-- SET EXERCISE --
Express the lines below as a JSON list of strings, one string per line, skipping blank lines and leaving out the pictures.

-- EXERCISE DATA --

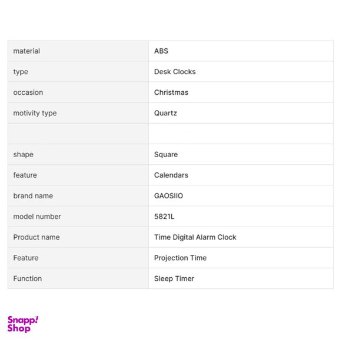Screen dimensions: 339x339
Task: Select the 'occasion' label
Action: (28, 92)
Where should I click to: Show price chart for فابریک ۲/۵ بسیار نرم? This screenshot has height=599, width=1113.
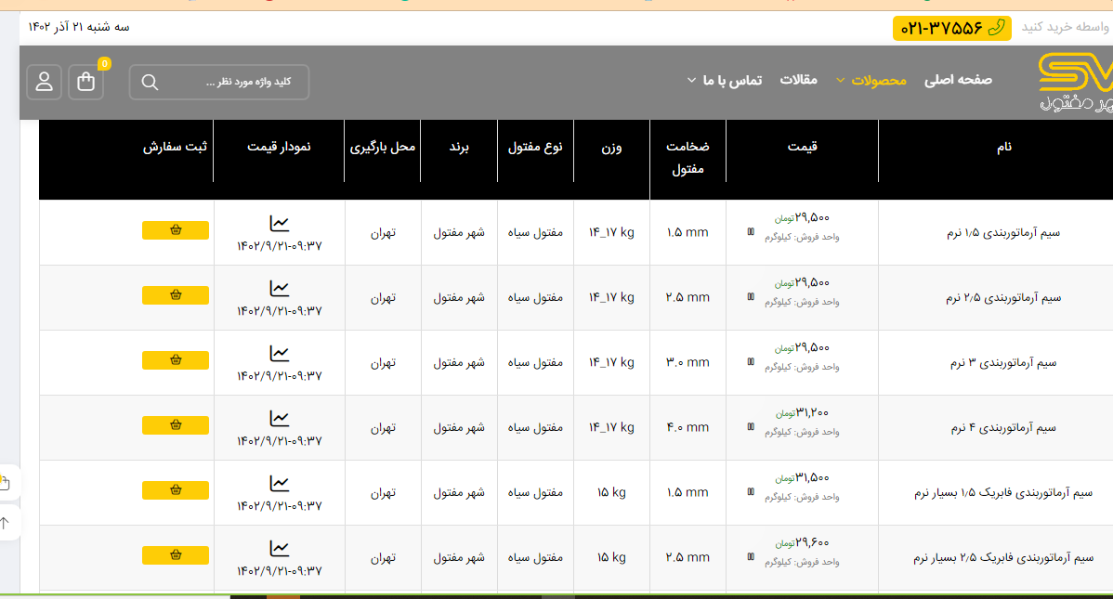pos(280,548)
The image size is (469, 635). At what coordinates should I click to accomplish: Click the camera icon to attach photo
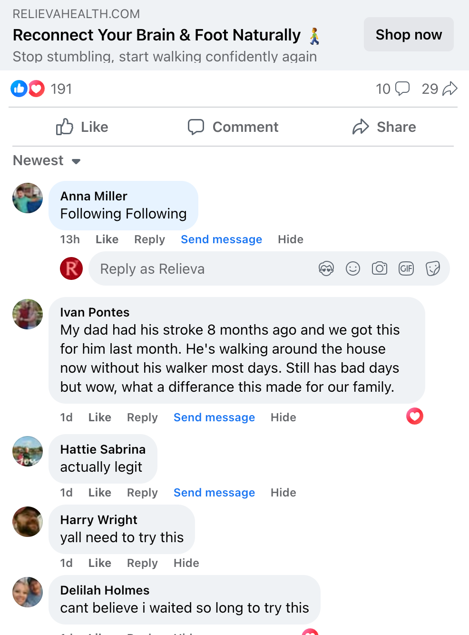380,269
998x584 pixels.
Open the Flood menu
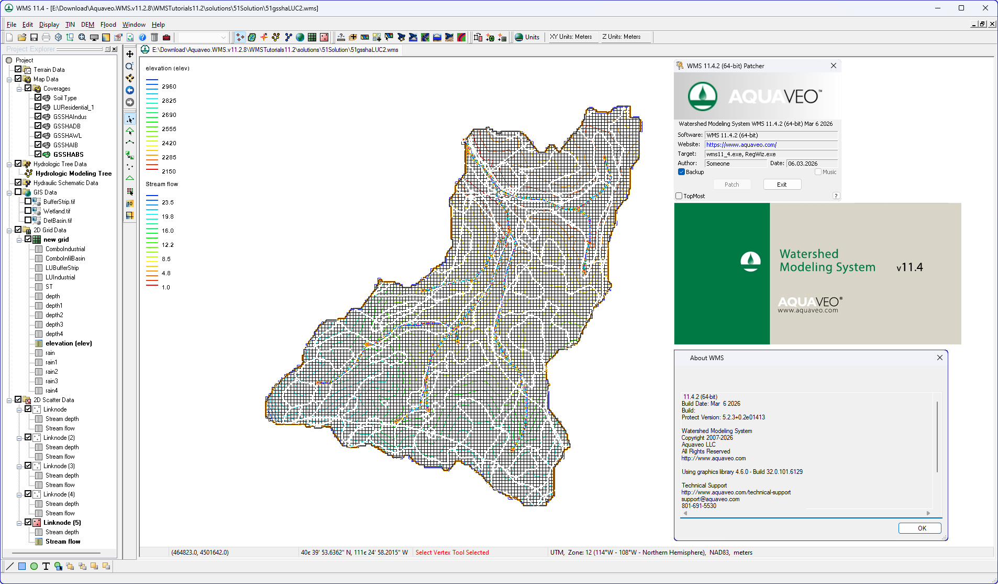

-- SOLUTION --
[
  "Screen dimensions: 339x339",
  "Task: Select the 'occasion' label",
  "Action: (28, 92)",
  "Where should I click to: Show price chart for فابریک ۲/۵ بسیار نرم? This screenshot has height=599, width=1113.",
  "pos(280,548)",
  "The image size is (469, 635). At what coordinates should I click to accomplish: Click the camera icon to attach photo",
  "380,269",
  "998x584 pixels.",
  "Open the Flood menu"
]